A. L. : L’objectif, avec la mise en place du fonds de soutien au développement de l’hydrogène, est de changer d’échelle. L’Ademe y contribue pour accompagner à la fois territoires et industriels. Ainsi, les appels à projets que nous lancerons après l’été soutiendront l’accès au marché des applications hydrogène les plus proches de la compétitivité : sur les mobilités professionnelles, dans l’industrie et pour le stockage d’électricité pour les zones non connectées au réseau électrique. L’acquisition des premières unités reste difficile compte tenu des surcoûts inhérents à toute nouvelle technologie. Le fonds permettra d’amorcer la demande et de créer les conditions d’investissements industriels à même d’engendrer la baisse des coûts. Grâce à un effet volume et une industrialisation, il permettra d’accélérer le time to market sur ces marchés, et d’atteindre une compétitivité à moyen terme (5 ans). Bref, il vient compléter les outils de politiques publiques existants sur l’offre en soutenant l’amorçage de la demande, pour un véritable effet levier. De plus en plus de territoires intègrent les solutions hydrogène dans leur stratégie de transition énergétique mais aussi de développement économique ! Le fonds hydrogène arrive donc à point nommé car les marchés visés restent larges et la France a incontestablement des atouts à faire valoir.
Selon vous, qu’est-ce que ce plan peut apporter à l’industrie française ?
A. L. : Il y a d’abord un enjeu pour réduire l’empreinte carbone de l’industrie : le secteur emploie actuellement plus de 900 000 tonnes d’hydrogène par an, produit à partir de combustibles fossiles. Cela représente 7,5 % des émissions gaz à effet de serre (GES) du secteur.

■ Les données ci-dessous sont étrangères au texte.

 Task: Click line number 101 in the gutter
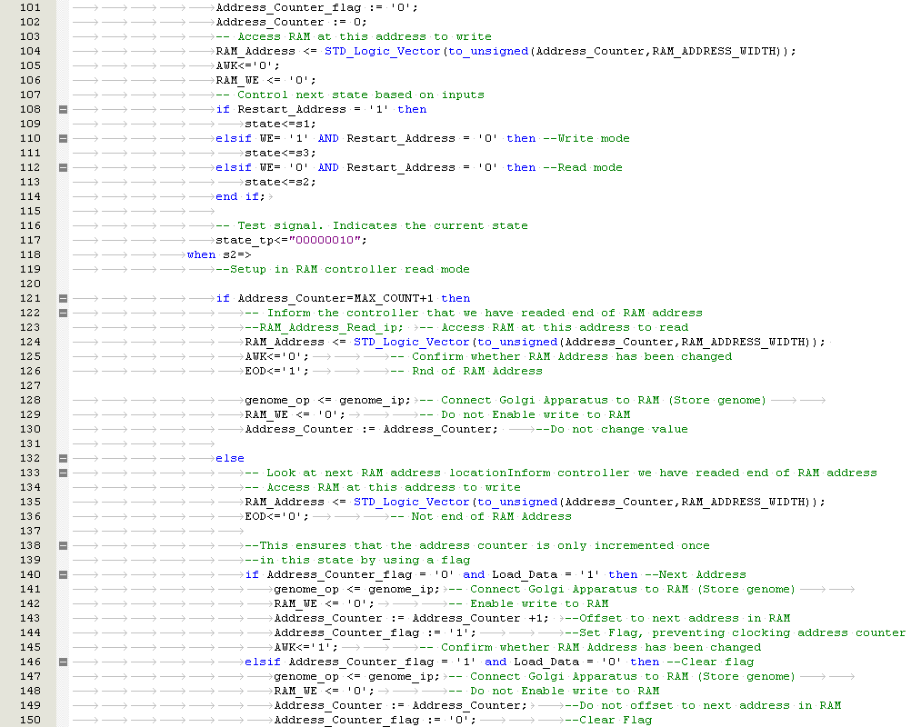point(30,7)
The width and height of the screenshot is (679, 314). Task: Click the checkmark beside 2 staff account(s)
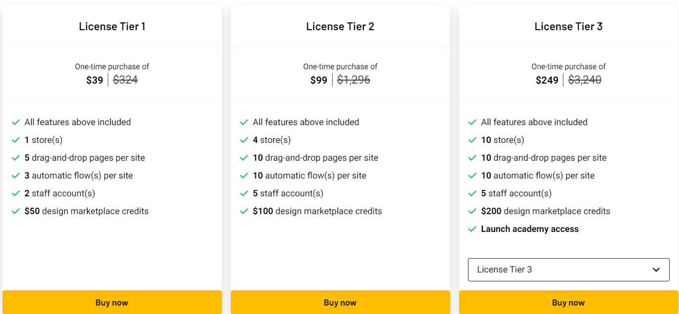point(16,193)
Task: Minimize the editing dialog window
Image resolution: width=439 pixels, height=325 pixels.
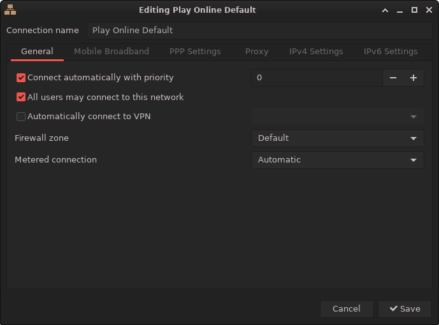Action: point(399,10)
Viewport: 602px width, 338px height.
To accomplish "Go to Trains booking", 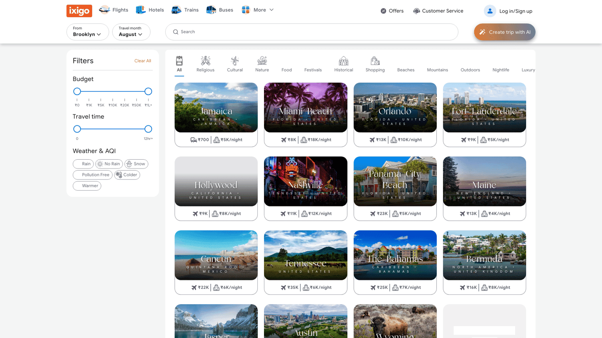I will click(x=185, y=10).
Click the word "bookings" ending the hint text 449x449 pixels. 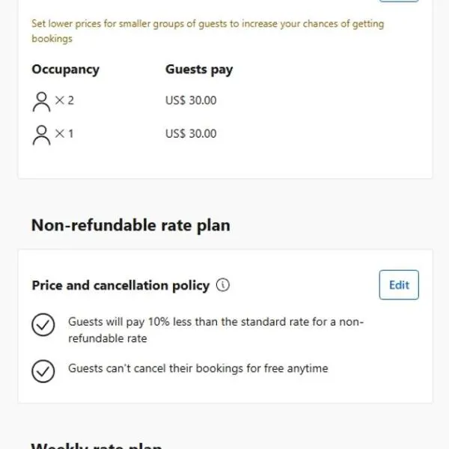point(52,39)
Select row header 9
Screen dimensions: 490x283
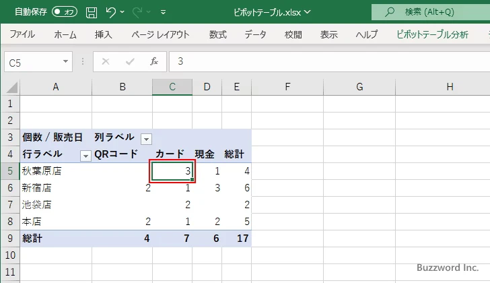pyautogui.click(x=9, y=239)
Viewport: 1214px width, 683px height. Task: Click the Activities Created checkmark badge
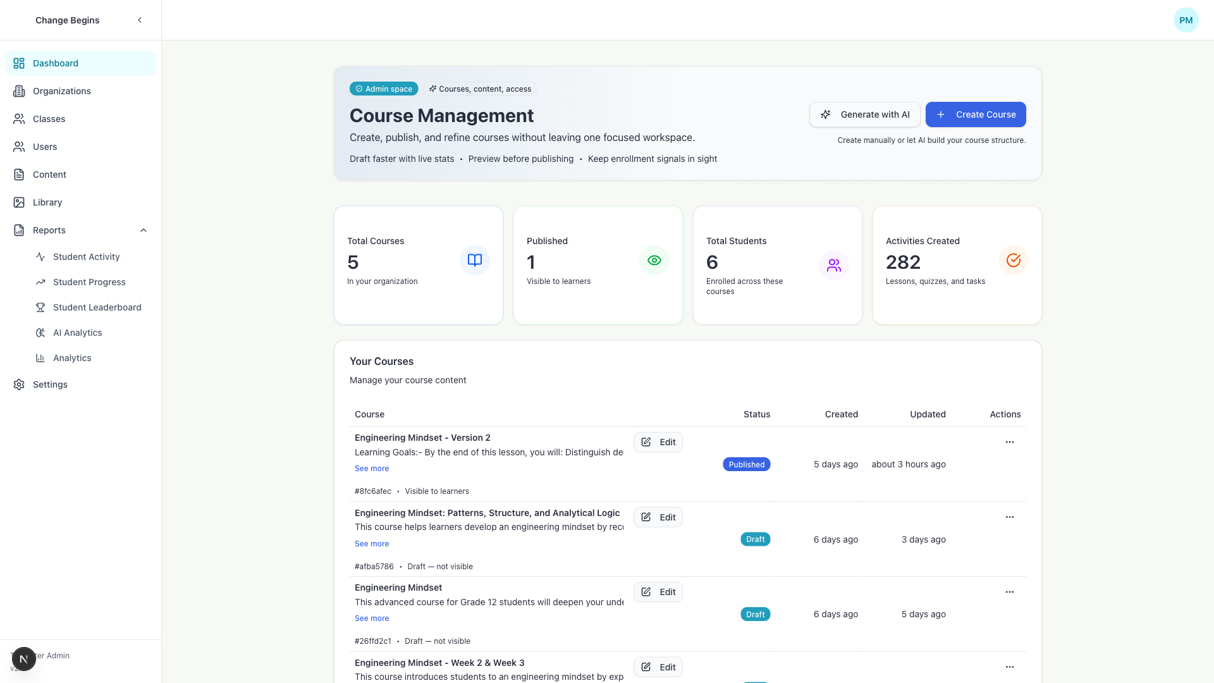pyautogui.click(x=1013, y=260)
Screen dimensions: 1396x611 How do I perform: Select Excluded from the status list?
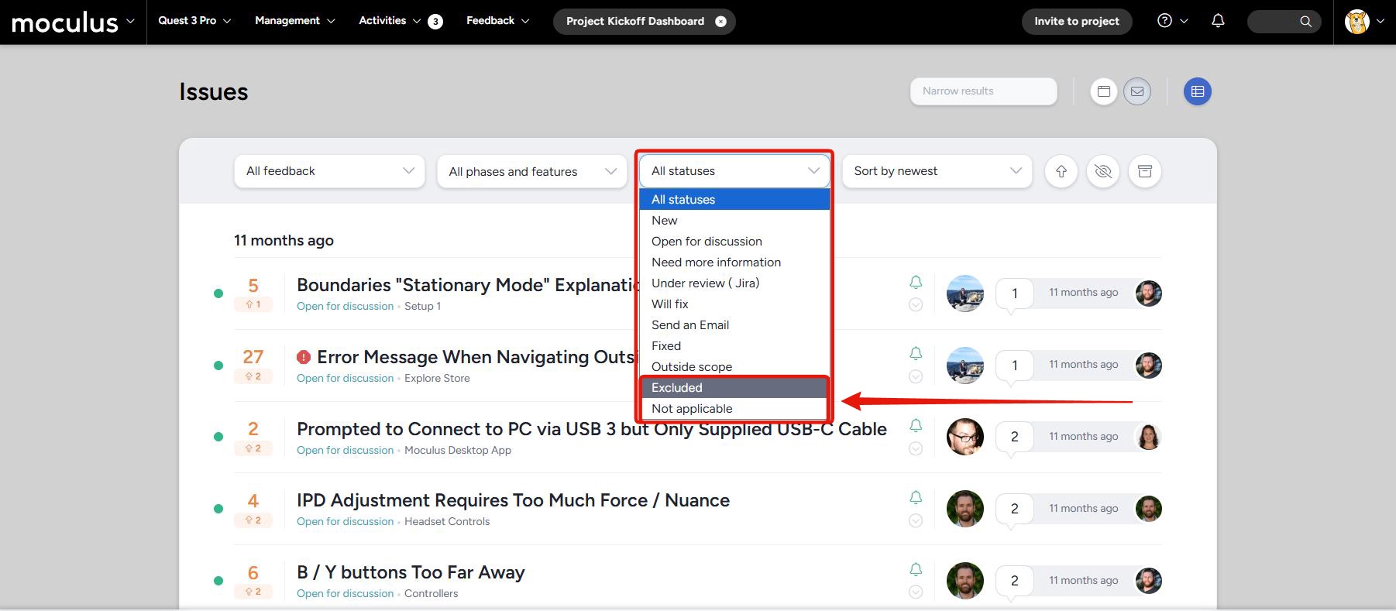[677, 388]
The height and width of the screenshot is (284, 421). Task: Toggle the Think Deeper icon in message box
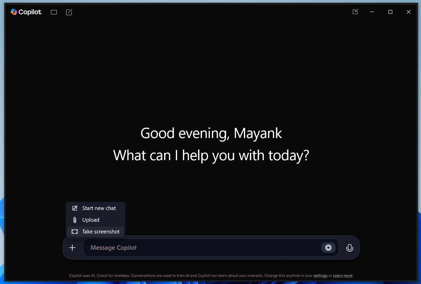point(328,248)
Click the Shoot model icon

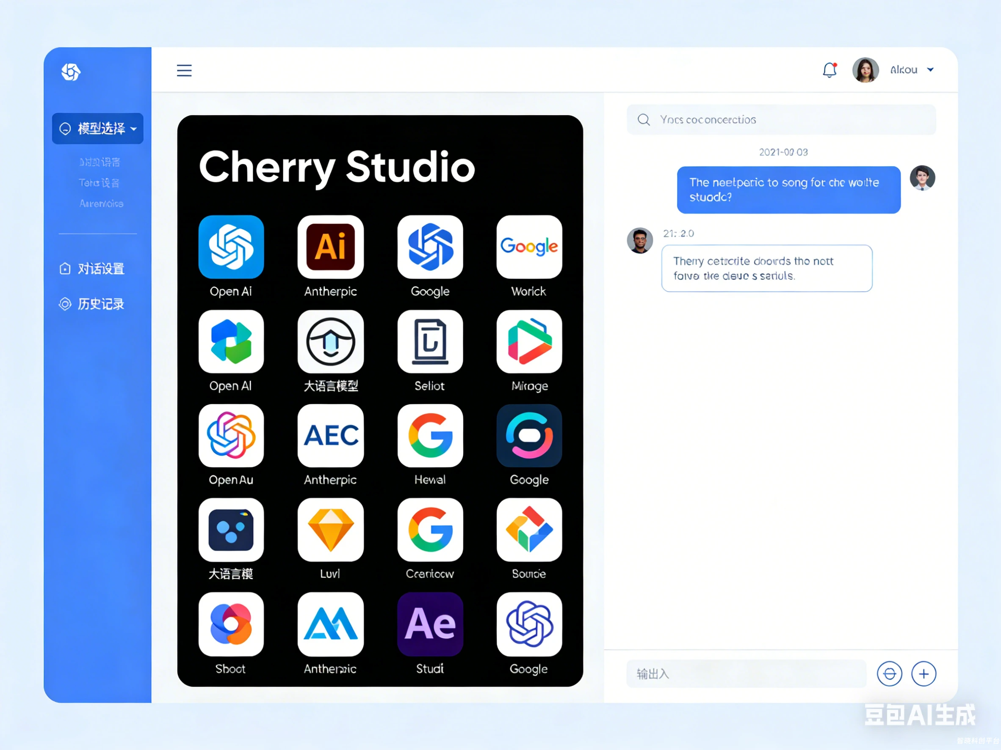click(231, 624)
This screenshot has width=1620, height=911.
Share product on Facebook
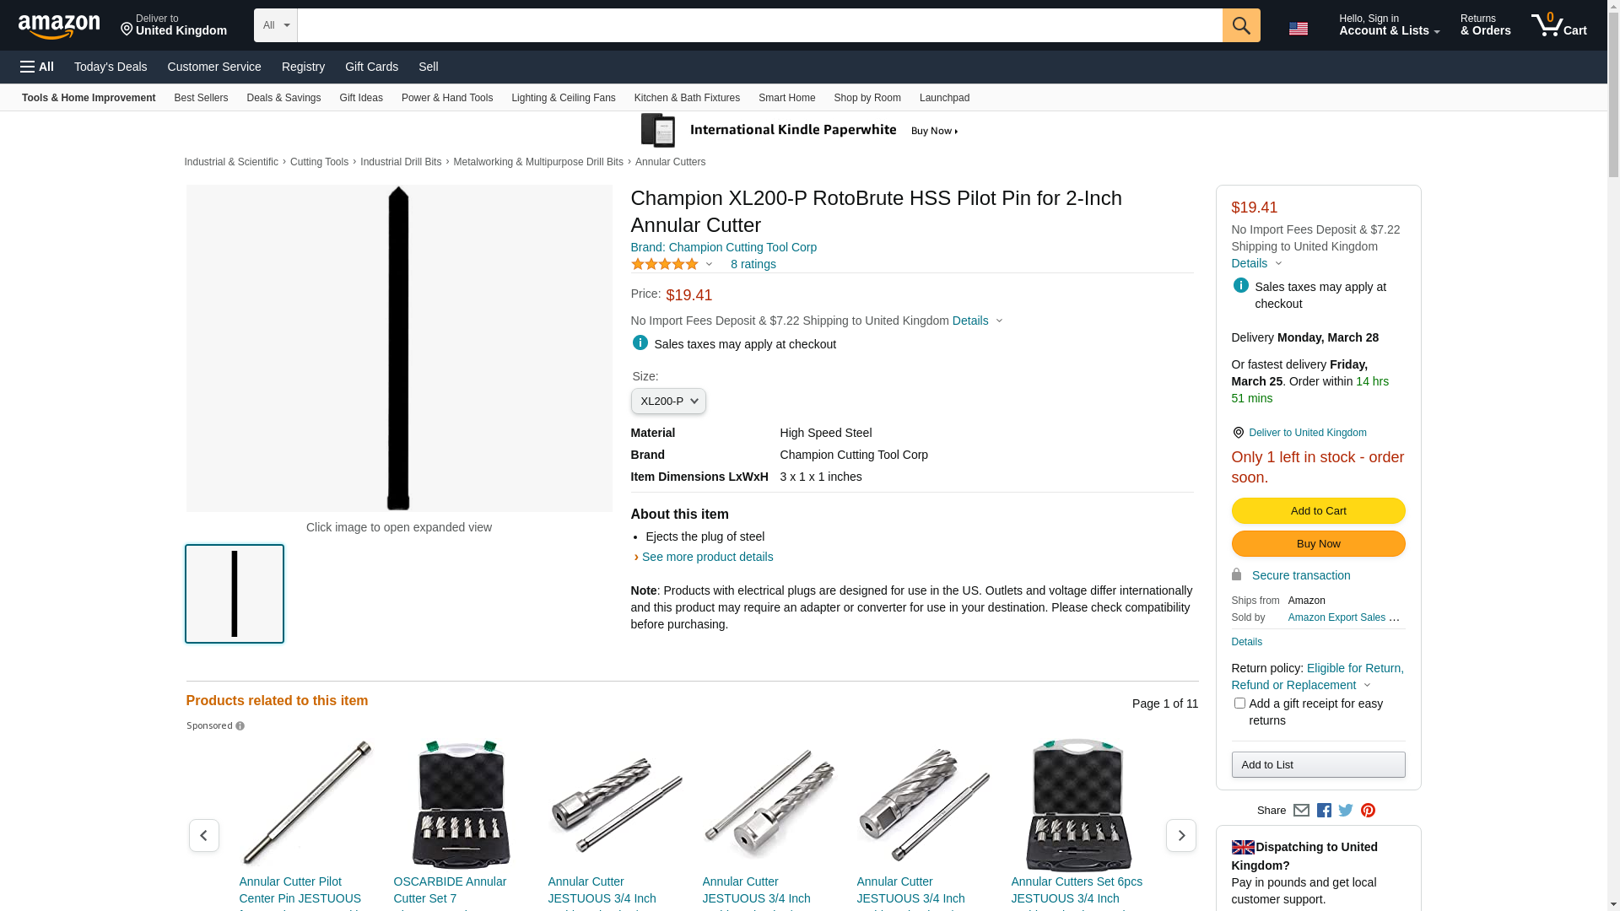(1324, 811)
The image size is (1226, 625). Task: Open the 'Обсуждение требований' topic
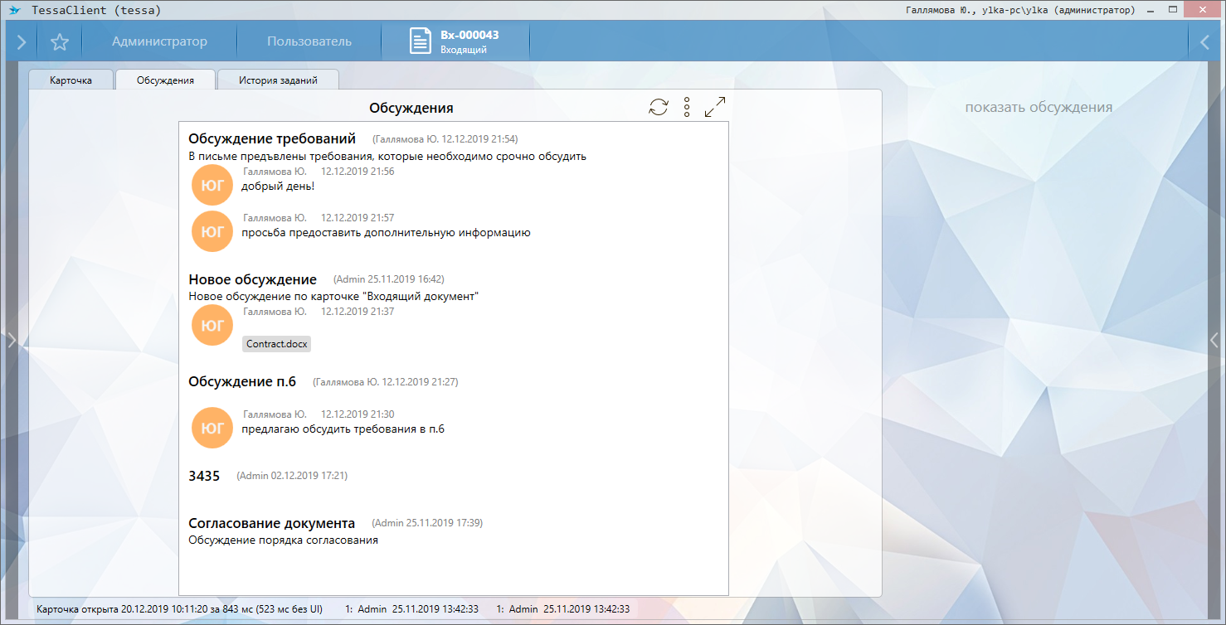[272, 138]
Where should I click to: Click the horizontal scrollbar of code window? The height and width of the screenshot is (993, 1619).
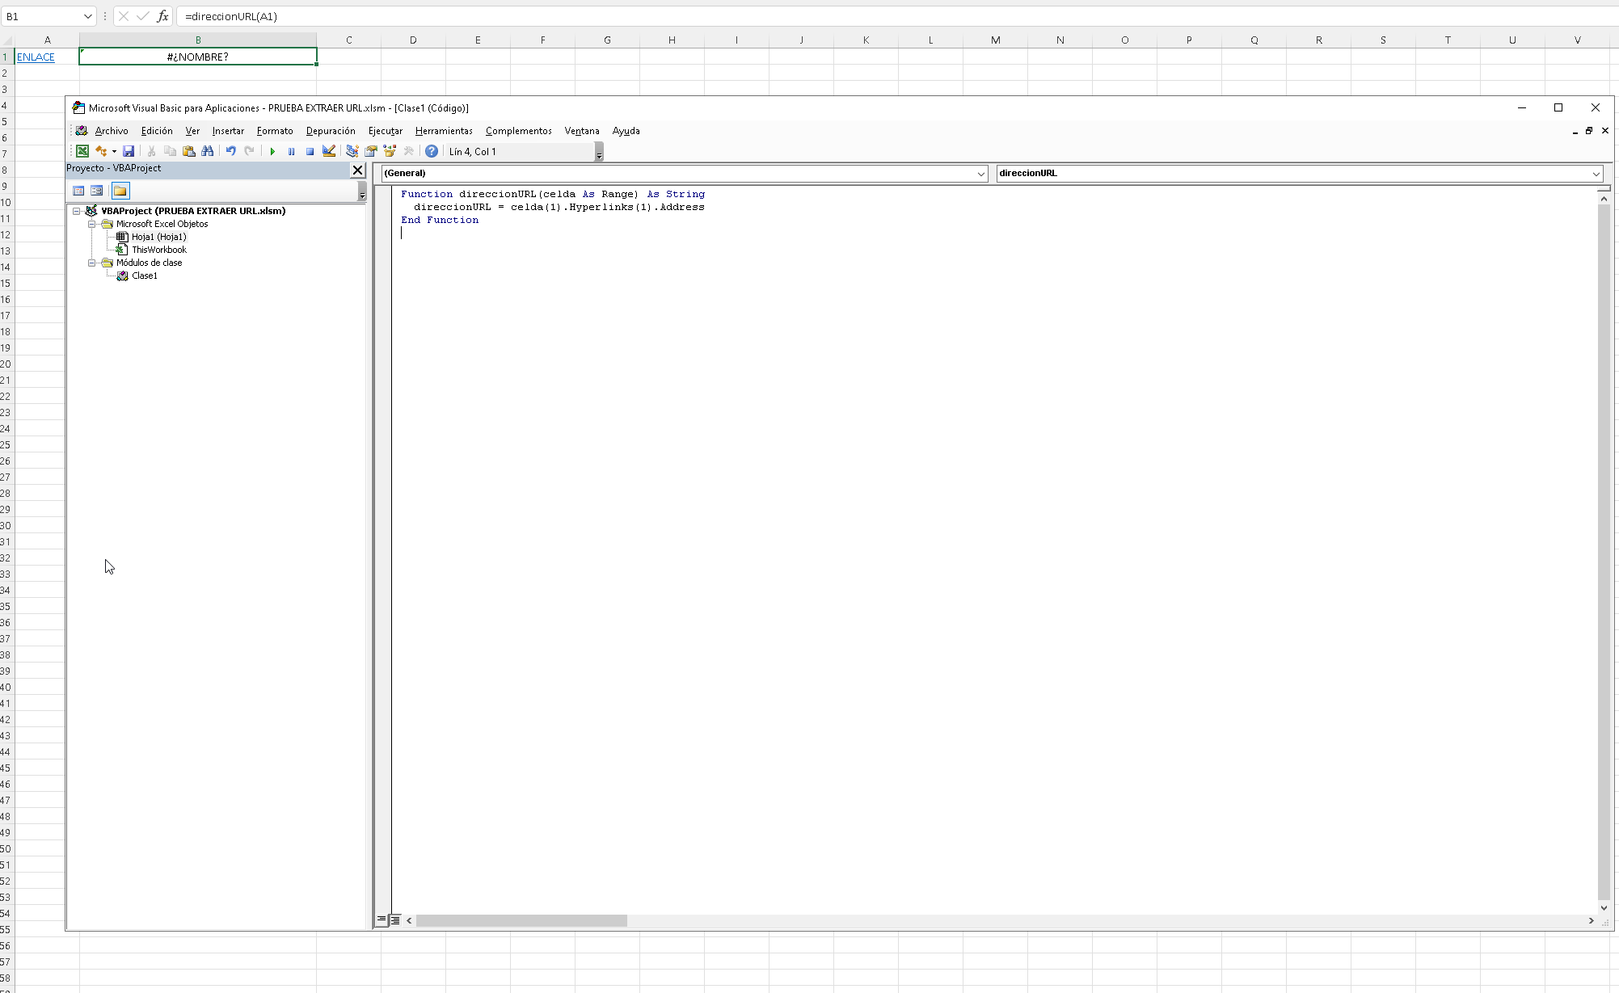click(521, 920)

L’enjeu est d’améliorer les procédés et de substituer, lorsque cela est possible, ces ressources d’hydrogène fossiles pour réduire les impacts GES de l’industrie. Les consommateurs industriels diffus, éloignés des sites de production, constituent une cible prioritaire. Pour ces sites, la production locale d’hydrogène s’accompagnera de services associés permettant une optimisation économique : valorisation des flux coproduits (chaleur, oxygène), services de flexibilité au réseau électrique, etc. Il y a aussi un enjeu de développement économique. Les technologies hydrogène mobilisent des savoir-faire diversifiés, déjà présents dans le tissu industriel : métallurgie, chimie, plasturgie, électronique, électrotechnique, manufacture, etc. La fabrication des équipements de la chaîne représente donc des enjeux de diversification pour ces acteurs économiques. Par ailleurs, en aval, ces technologies peuvent irriguer de nombreux secteurs – énergie, réseaux, télécoms, bâtiments, numérique, transport, aéronautique – en créant de la valeur ajoutée pour des intégrateurs de solutions. Les enjeux en termes d’emploi concernent ainsi tout autant des PME, des ETI que des grands groupes industriels.
Ce plan met l’accent sur la production, le stockage et la mobilité, mais comment susciter l’intérêt et l’adhésion des citoyens ?
A. L. : Comme pour toute technologie émergente, il y a un besoin de pédagogie. Notre enquête sur les « Français et les nouvelles technologies de l’environnement » montre par exemple que le véhicule électrique à hydrogène est a priori assez peu connu (environ trois personnes sur dix ne connaissent pas suffisamment le sujet pour se positionner). Avec le développement des expérimentations et le déploiement ces prochaines années, l’hydrogène entrera certainement davantage dans le quotidien de nos concitoyens.